News of Dominic Ryan's enforced and premature retirement from rugby at the age of 28 due to concussion issues – revealed in The Irish Times last Saturday – has struck a particularly resonant chord in his former province of Leinster, for whom he played 113 times in an eight-year career before relocating to Leicester in the summer of 2017.
Ryan, who also won one cap for Ireland, played just five times for the Tigers, the last time being in a European Champions Cup game against Castres last January.
Jack Conan, a fellow Leinster backrower who had played alongside Ryan and known him for many years, said: "Firstly, it tough to see someone like Dippy have to retire at a young age. I would have spent a lot of years with him here. Before anything else, he is a fantastic bloke and was a great character around this place."
“If you went to everyone, from lads who barely knew him to lads who had played with him for years, they would all speak so highly of him. That’s a testament to the character he was. It’s upsetting to see someone like him having to step away from the game at such a young age in the manner that he did.”
“Concussion is a hot topic, at the moment, within rugby circles. I know where we are in Leinster rugby, the medical staff the physios are so on the ball with regards to the HIA and the return to play protocols, sometimes concussions can go unnoticed, not through anyone’s fault. These things happen.”
“To be fair to the lads here, they’re probably the best in Europe and being on the ball for it. So I know they’ll keep on working to keep us safe, and I think the onus is on players to put their hand up more and be able to say ‘look, I’ve taken a knock here. I’m not okay here’. And we’ll keep growing and working on that aspect and be better at it.”
"Obviously it is a terrible shame for him," said the Leinster head coach Stuart Lancaster. "I only coached him for a year and I actually thought for him given the number of quality back rows here it [joining Leicester] was a really good move for him, because he is a quality player."
Undoubted potential
“It was more like circumstances, the fact he wasn’t getting more opportunity here. So to go to Leicester seemed and we actually spoke about it, seemed like a good move and it is a real shame that he has not been able to fulfil his undoubted potential as a player and the opportunities that England would provide him.”
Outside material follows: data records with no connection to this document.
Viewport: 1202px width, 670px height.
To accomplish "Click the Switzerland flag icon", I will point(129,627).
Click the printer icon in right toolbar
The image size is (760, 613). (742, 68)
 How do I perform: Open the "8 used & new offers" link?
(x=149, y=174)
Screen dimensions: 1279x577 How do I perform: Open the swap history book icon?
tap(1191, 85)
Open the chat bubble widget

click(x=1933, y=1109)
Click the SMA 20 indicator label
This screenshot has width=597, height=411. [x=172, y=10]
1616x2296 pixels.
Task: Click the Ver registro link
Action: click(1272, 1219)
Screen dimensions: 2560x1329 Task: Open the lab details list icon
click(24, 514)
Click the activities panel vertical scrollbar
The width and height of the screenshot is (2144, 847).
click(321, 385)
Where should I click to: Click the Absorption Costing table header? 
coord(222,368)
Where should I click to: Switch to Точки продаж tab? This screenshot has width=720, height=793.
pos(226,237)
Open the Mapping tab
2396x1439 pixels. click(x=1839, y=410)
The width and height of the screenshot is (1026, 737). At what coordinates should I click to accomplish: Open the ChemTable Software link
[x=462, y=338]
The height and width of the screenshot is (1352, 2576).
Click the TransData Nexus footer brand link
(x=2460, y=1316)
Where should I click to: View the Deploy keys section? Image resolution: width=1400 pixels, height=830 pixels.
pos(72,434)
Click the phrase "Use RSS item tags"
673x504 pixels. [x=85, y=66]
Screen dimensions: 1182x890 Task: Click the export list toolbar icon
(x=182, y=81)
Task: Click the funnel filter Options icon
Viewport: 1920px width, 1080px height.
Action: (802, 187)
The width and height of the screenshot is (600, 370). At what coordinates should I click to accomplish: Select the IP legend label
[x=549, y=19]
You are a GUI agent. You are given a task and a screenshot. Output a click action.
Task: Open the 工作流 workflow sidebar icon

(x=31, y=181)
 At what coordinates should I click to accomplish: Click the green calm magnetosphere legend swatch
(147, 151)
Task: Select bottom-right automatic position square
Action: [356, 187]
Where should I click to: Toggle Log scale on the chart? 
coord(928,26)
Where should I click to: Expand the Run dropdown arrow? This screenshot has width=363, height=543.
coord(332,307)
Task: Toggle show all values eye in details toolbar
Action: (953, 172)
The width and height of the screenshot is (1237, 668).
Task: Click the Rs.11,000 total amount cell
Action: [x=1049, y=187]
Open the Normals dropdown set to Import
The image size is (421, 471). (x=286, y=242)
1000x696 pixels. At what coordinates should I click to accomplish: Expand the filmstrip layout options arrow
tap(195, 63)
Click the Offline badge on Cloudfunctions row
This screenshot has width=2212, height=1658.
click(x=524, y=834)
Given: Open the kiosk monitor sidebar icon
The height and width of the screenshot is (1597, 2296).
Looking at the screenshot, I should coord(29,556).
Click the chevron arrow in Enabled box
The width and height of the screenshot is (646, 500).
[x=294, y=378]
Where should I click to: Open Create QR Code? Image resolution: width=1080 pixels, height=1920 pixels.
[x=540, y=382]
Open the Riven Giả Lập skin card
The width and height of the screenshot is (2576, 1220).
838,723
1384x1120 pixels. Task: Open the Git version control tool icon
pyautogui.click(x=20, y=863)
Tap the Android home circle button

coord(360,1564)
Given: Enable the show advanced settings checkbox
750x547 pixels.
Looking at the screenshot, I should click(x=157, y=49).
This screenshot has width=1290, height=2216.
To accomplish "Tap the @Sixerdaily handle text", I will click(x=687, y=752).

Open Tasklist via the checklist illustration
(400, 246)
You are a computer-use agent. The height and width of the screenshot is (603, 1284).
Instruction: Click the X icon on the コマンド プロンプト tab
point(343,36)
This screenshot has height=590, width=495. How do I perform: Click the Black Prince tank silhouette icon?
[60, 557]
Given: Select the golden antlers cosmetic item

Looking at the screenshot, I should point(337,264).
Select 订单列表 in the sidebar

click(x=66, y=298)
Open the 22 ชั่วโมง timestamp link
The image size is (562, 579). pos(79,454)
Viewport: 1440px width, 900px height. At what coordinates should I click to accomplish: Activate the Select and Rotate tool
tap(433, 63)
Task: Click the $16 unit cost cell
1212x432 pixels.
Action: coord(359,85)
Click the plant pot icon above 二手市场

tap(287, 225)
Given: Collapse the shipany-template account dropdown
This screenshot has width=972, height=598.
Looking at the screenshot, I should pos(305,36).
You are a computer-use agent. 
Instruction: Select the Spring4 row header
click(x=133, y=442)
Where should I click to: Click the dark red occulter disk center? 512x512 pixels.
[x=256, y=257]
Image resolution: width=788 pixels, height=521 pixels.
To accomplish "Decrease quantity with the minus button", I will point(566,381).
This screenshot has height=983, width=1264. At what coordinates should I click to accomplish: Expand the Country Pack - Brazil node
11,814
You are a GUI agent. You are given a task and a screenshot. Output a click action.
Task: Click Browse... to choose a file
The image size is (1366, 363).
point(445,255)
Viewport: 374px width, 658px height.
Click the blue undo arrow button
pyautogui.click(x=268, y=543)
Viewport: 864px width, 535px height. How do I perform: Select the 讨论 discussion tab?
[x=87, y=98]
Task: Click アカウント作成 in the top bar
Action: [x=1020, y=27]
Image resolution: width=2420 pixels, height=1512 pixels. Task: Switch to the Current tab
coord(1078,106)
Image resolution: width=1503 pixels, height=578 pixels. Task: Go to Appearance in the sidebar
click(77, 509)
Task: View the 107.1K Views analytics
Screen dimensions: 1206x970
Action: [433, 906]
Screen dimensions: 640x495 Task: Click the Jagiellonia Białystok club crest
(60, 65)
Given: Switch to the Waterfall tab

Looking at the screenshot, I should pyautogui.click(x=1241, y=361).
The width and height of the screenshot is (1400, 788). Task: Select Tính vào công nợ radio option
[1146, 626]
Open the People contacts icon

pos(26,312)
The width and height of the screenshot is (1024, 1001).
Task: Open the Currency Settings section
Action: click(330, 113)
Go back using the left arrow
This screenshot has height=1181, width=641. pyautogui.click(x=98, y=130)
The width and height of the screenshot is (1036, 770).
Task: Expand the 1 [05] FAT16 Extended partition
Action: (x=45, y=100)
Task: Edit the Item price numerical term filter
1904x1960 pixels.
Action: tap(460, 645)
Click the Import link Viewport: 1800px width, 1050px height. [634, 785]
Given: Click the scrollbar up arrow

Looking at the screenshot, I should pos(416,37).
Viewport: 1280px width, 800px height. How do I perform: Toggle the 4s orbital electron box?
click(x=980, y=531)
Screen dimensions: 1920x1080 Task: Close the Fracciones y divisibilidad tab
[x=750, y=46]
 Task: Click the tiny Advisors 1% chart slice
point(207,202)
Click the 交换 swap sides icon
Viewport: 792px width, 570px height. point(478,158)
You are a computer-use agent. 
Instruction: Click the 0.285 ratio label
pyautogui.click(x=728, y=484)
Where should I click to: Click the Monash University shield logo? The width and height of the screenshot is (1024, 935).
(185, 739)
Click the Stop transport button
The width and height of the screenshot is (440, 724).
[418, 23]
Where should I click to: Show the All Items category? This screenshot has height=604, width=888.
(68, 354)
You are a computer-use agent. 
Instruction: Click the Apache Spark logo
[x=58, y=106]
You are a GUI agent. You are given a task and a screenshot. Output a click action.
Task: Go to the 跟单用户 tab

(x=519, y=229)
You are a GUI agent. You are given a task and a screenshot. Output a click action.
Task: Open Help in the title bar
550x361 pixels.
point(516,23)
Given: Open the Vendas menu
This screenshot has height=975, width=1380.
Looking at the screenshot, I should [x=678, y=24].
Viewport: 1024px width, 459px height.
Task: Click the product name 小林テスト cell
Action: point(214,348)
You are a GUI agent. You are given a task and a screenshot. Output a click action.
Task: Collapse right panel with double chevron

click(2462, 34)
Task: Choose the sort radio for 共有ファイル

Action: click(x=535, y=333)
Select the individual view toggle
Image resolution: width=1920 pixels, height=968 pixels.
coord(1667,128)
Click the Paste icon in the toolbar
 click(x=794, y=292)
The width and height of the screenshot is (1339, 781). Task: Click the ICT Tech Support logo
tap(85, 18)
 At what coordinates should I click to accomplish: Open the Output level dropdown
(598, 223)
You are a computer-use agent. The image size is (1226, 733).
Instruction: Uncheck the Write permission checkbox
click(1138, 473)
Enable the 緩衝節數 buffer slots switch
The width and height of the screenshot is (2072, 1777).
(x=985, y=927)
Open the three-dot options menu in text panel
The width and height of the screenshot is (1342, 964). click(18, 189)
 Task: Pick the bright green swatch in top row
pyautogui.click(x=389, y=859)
Meanwhile the Leinster Women's coach, Ben Armstrong, has called for the women's interprovincial championship to be increased from three rounds to a home-and-away tournament comprising six matches apiece in advance of his side's title decider with Munster Women at Energia Park on Saturday evening (kick-off 7.30pm).
Leinster will be favourites to reclaim the title from Munster after backing up their 17-0 win over Ulster with last Sunday’s 47-0 win away to Connacht, as a result of which they lead their Munster on points’ difference, but Armstrong would prefer there were another three rounds remaining.
“A second round of games on a home and away [basis] would be ideal. If you could play right up into the autumn internationals, barring the injuries, you’d be happy that the girls are well prepared to go into those and put their best foot forward for Ireland.”
The Ireland Womens team face their USA and English counterparts in November and Armstrong added: “I think the girls have been wanting that for a couple of years now. Maz [Reilly] is in our management team and I know that has been floated, but whether it goes that way we’ll wait and see.”
The province have decreed that any season ticket holders or supporters with ticket stubs to the preceding Pro14 game between Leinster and the Dragons at the RDS will be granted free admission to the women’s decider.